Since 2011 the Senate has been unable to approve any tax treaty by unanimous consent because Paul objects to treaty information sharing provisions and wants to be able to debate the treaties on the Senate floor.
The petition says that Paul would vote against the FATCA IGAs if the executive branch submitted them to the Senate for advice and consent under Article II or to Congress as a whole for approval as congressional-executive agreements. Paul claims he has no adequate remedy at law and is suffering irreparable harm.
FBAR Fines Called Excessive
The petition also brings a challenge against FBAR, which requires disclosure of foreign bank accounts with balances in excess of $10,000. It asserts that FBAR civil penalties under 31 U.S.C. section 5321 are unconstitutional under the excessive fines clause of the Eighth Amendment, alleging that they are "grossly disproportionate to the gravity of the offense." It asserts that the willfulness penalty is designed to punish and is therefore subject to the excessive fines clause.
"In practice, it is just a trap for the unprepared and the uninformed, pinching regular middle-class Americans residing outside the United States. The penalties for failing to file the report can be financially devastating and can wipe out a person's entire savings," the complaint states.
Some practitioners have speculated that penalty rates under FBAR -- $10,000 for non-willful FBAR violations and a maximum penalty of the greater of $100,000 or 50 percent of the account value for willful FBAR violations -- may be unconstitutional under the Eighth Amendment. As the complaint notes, FBAR penalties are cumulative and the ultimate fine can exceed the account value. The IRS issued guidance on May 13 that would provide both hard and soft caps to FBAR penalties.
Various plaintiffs in the complaint are said to "reasonably fear" that their bank accounts will be subject to FBAR fines if they willfully fail to file an FBAR for their accounts.

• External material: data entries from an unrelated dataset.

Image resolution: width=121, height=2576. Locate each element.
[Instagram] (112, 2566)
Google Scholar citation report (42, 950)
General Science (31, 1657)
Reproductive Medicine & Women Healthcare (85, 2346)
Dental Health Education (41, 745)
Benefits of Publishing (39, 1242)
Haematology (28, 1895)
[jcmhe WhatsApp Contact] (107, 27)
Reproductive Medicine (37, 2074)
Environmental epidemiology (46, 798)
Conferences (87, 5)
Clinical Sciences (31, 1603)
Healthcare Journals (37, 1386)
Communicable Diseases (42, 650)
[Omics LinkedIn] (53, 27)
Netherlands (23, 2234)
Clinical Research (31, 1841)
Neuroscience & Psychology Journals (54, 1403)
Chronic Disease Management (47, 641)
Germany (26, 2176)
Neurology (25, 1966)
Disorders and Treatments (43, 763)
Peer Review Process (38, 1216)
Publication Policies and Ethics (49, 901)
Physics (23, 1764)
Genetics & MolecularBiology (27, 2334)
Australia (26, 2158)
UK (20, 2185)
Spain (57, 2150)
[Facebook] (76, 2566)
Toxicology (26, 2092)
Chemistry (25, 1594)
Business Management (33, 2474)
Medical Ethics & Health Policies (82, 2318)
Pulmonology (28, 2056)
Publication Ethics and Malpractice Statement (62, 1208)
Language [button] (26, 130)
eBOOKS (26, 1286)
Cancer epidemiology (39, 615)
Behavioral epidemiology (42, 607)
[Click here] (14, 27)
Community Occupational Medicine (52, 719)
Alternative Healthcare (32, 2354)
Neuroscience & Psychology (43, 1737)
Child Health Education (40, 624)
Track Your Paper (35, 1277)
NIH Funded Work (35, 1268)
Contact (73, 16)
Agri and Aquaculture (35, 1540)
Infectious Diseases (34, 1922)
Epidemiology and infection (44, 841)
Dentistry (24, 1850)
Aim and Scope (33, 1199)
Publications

The complaint does not allege any connections to Paul and the unconstitutionality of FBAR.
A memorandum in support of the plaintiffs' motion for preliminary injunction cites United States v. Bajakajian, 524 U.S. 321 (1998), in which the Supreme Court held that a punitive forfeiture is invalid only if it is grossly disproportional to the gravity of the defendant's offense.
"The FBAR Willfulness Penalty, like the fine struck down in Bajakajian, targets a crime that is solely a reporting offense where the underlying activity (i.e., owning a foreign bank account) is patently legal," the memo states. "Moreover, the failure to file an FBAR report does not harm anyone except the U.S. government by depriving it of the information that the filer has a foreign bank account. But informational harm in this case is even more minor than that at issue in Bajakajian because here the foreign account required to be reported on the FBAR must be noted on the filer's annual tax return."